Resensi Film: “Gravity”, Kacaunya Omongan dan Ngawurnya Cerita

DUA bintang besar yakni Sandra Bullock dan George Clooney dalam film anyar Gravity sama sekali tidak menjamin kualitas cerita. Dibandingkan film sejenis bertitel Apollo 13dengan sederet bintang papan atas sekelas Tom Hanks, Kevin Bacon, Garry Sinise yang dirilis hampir 10 tahun lalu, Gravity hasil besutan sutradara Alfonso Cuaron ini sungguh terasa tidak berkelas.
Saya mau menyebutnya sebagai ampang alias tidak ada selera. Serba datar, tidak masuk akal, dan terkesan hanya main-main saja. Yang menarik hanyalah satu-dua hal: sound-effectdan panorama ruang angkasa saja.
Selebihnya membosankan dan terlalu berlebihan menonjolkan seorang astronot perempuan Dr. Ryan Stone (Sandra Bullock) yang dengan mudahnya bisa ‘loncar pagar’ dari satu pesawat ulang-alik ruang angkasa ke bilikspace shuttle berikutnya.
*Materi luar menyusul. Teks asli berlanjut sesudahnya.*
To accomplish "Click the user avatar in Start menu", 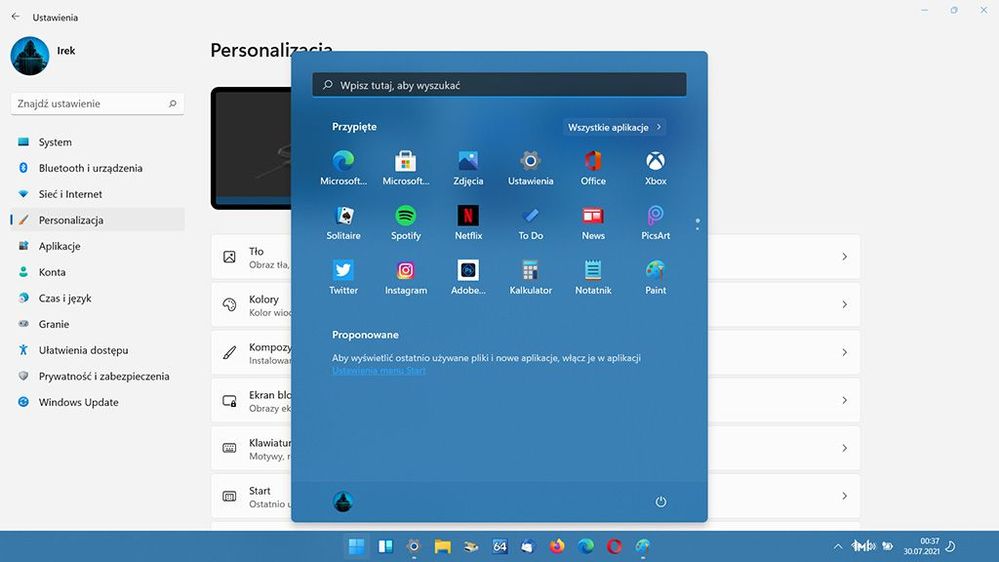I will point(343,502).
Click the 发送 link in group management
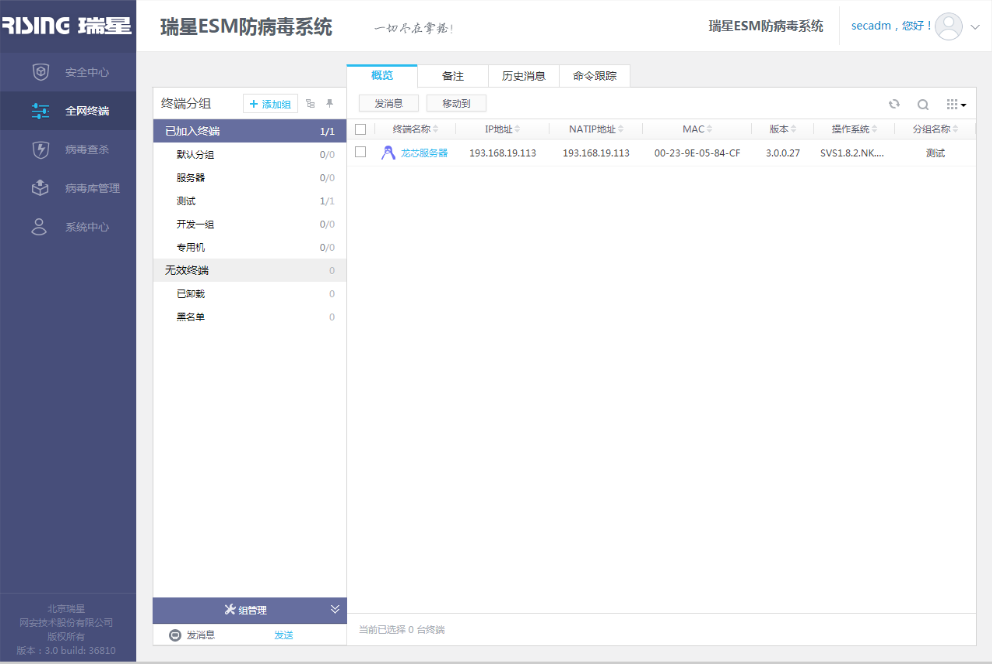This screenshot has width=992, height=664. (x=284, y=635)
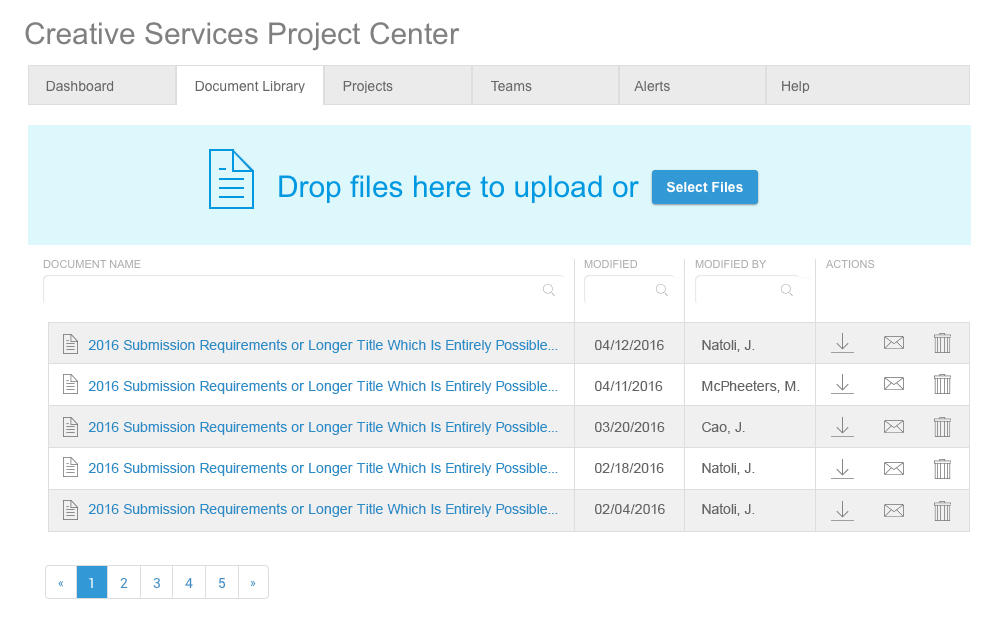Click the Document Name search field
997x628 pixels.
coord(290,290)
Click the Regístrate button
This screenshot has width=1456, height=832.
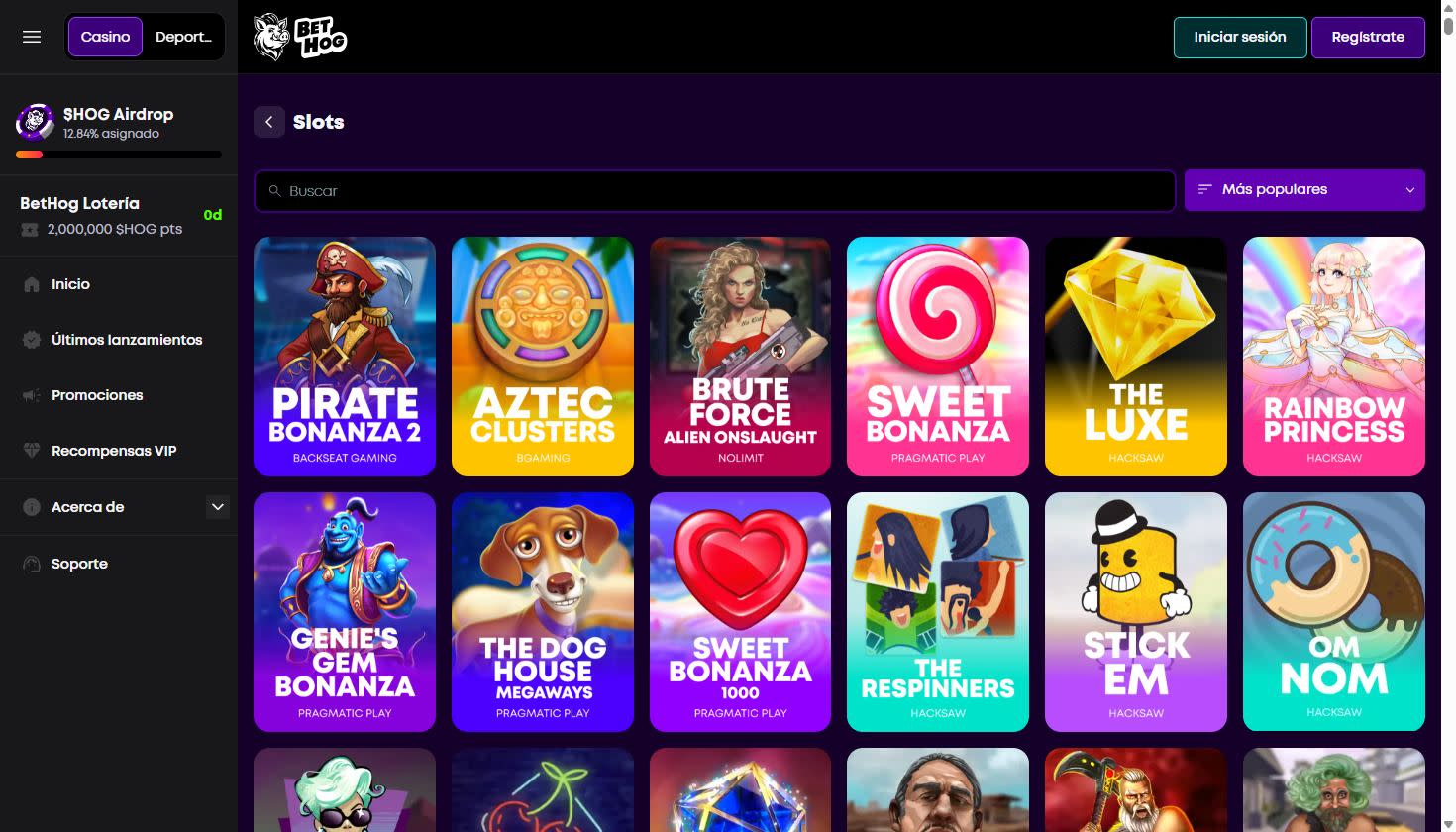click(1368, 37)
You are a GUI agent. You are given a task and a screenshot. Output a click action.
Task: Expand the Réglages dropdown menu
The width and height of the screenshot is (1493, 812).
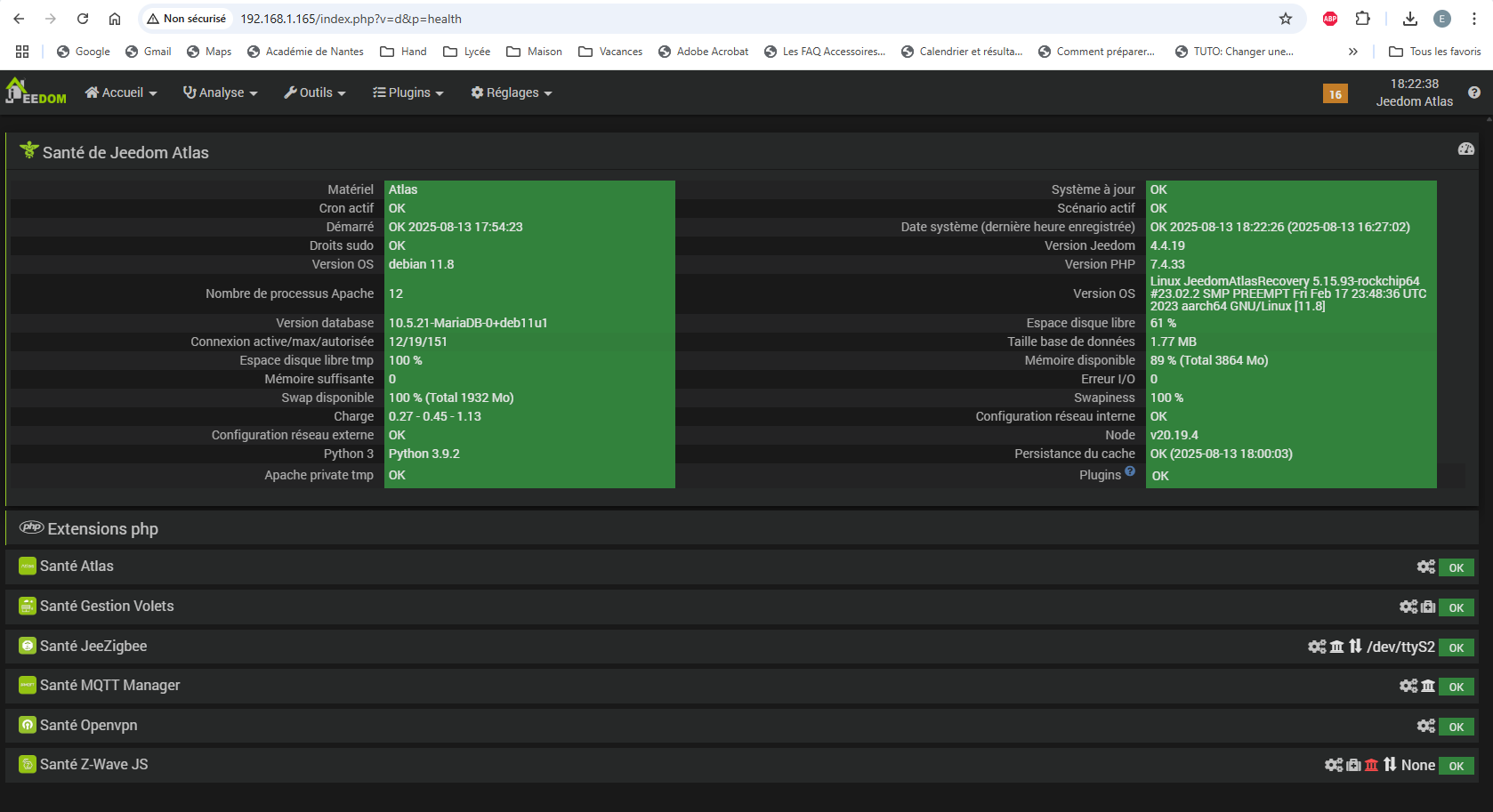(x=512, y=92)
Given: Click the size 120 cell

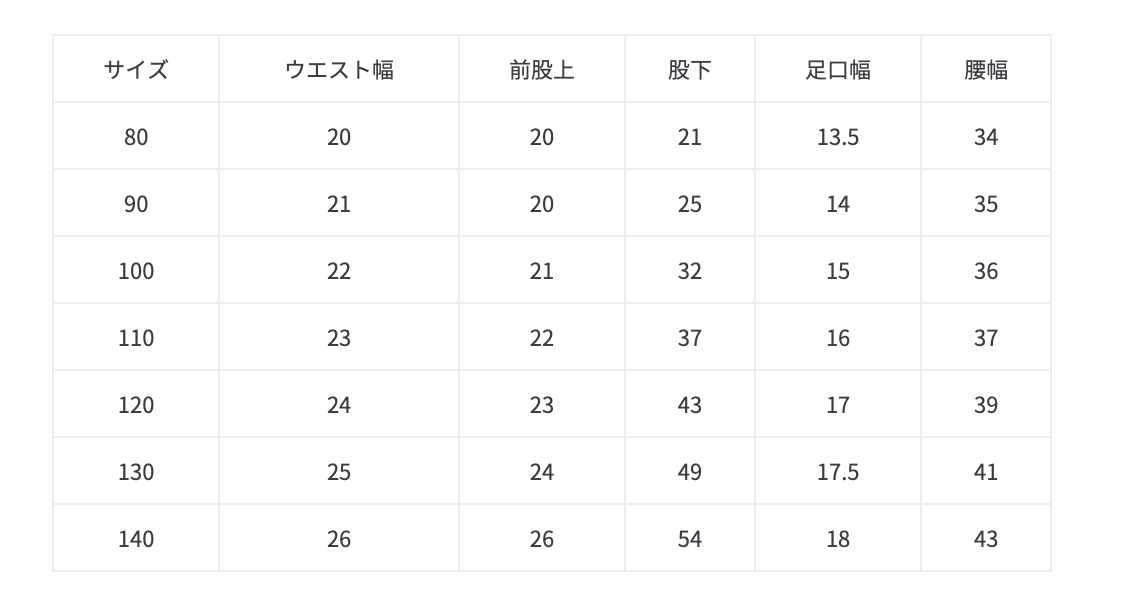Looking at the screenshot, I should click(136, 404).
Itu pun milik negara orang lain dan begitu gampang membuka akses menuju bilik pilot space shuttle tersebut.
Itulah mengapa penonton pun sama sekali tak berkesan, ketika Dr. Ryan harus dan kemudian berhasil meninggalkan pesawat Explorer milik AS yang hancur berkeping-keping kena tabrak “banjir” rongsokan benda-benda angkasa seperti satelit dan rudal. Ia melompat pagar dari Explorer menuju Soyuz milik Russia dan kemudian mengunci diri di dalam kokpit Shenzhou milik RRC.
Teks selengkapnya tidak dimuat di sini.